ED1R Contesting site
Even while having more space than the average ham, at ED1R we are restricted when it comes to lowband antennas. Our 80m and 160m antennas have to be installed the day before the contest and be removed the night after the contest. Fortunately the friendly neighbors allow us to use their fields during the weekends. Here is a 3D model of the ED1R contest station. Note the two (brown) areas which mark the fields we can use for our 80m / 160m antennas.
Hight is everything
When it comes to 160m, vertical antennas are hard to beat. During the last year we used sucessfully (subjectively measured) a 15 tall inverted L-Antenna. The L-Antenna is a poor man’s T-Antenna. The reason is because the L-Antenna has a rather significant high angle radiation which is usually not desired. On the other hand, the equally long horizontal wires of a T-antenna cancel effectively the high angle radiation.

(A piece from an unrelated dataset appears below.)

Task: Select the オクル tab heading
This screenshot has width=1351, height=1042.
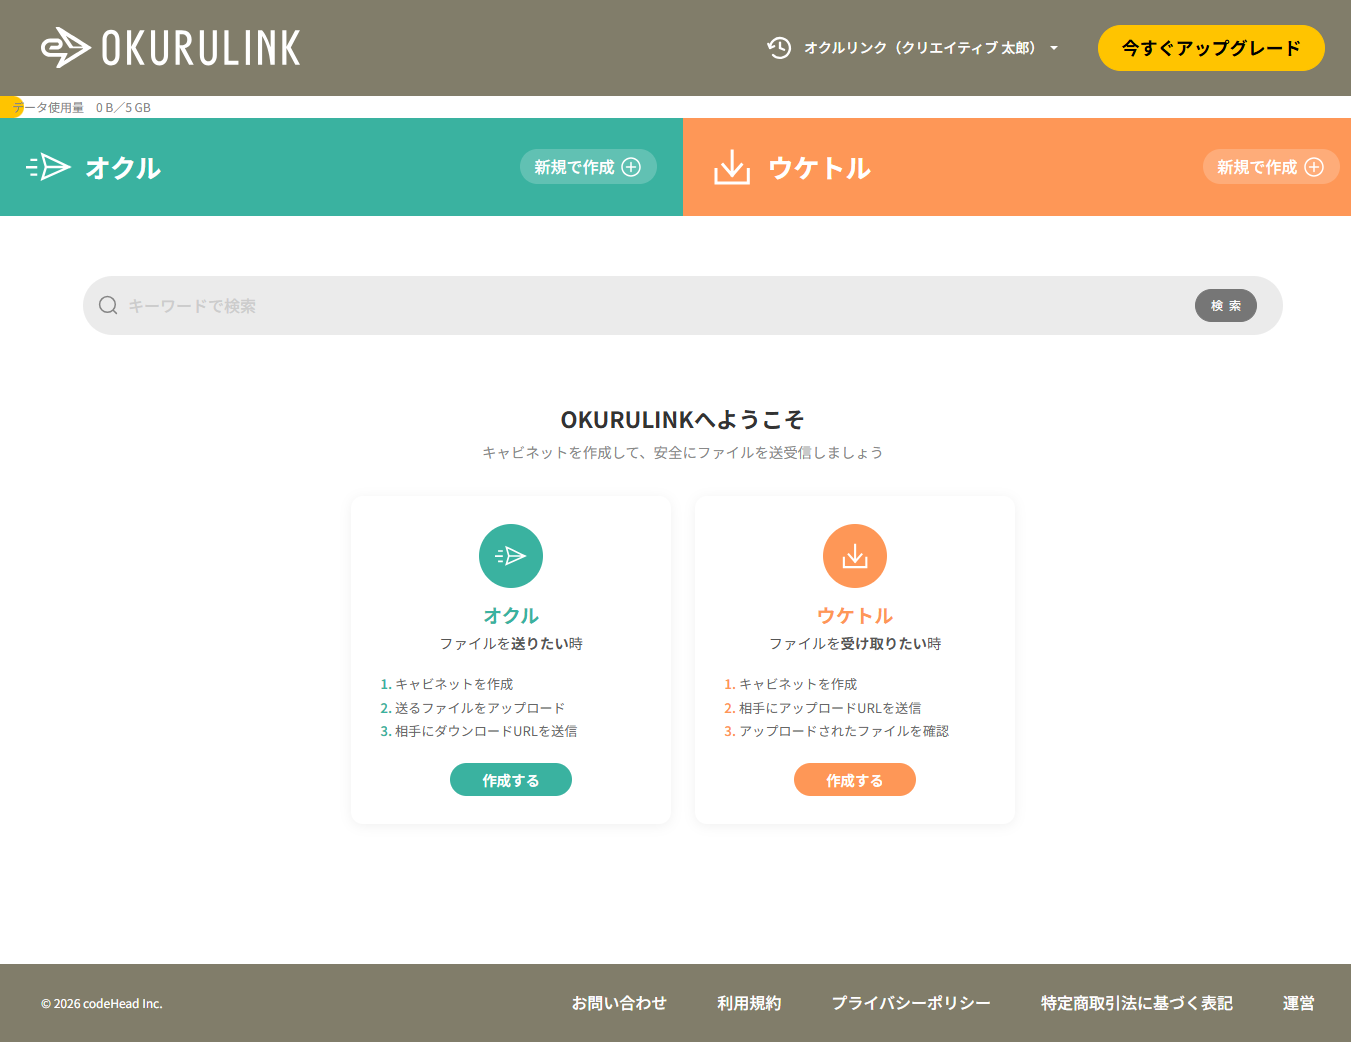Action: (x=123, y=168)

On 160m a Lambda/4 radiation is almost 40m tall. This results in an antenna radiation resistance of 36 Ohm. Unfortunately it is impossible for us to errect a 40m tall antenna. The maximum height is defined by our 18m tall Spiderbeam poles. The main problem with verticals lower than Lamdba/4 is that the antenna radiation resistance decreases. With a low antenna impedance it is extremely important to have an excellent ground (radial) net. Otherwise, most of the power will be lost in the earth.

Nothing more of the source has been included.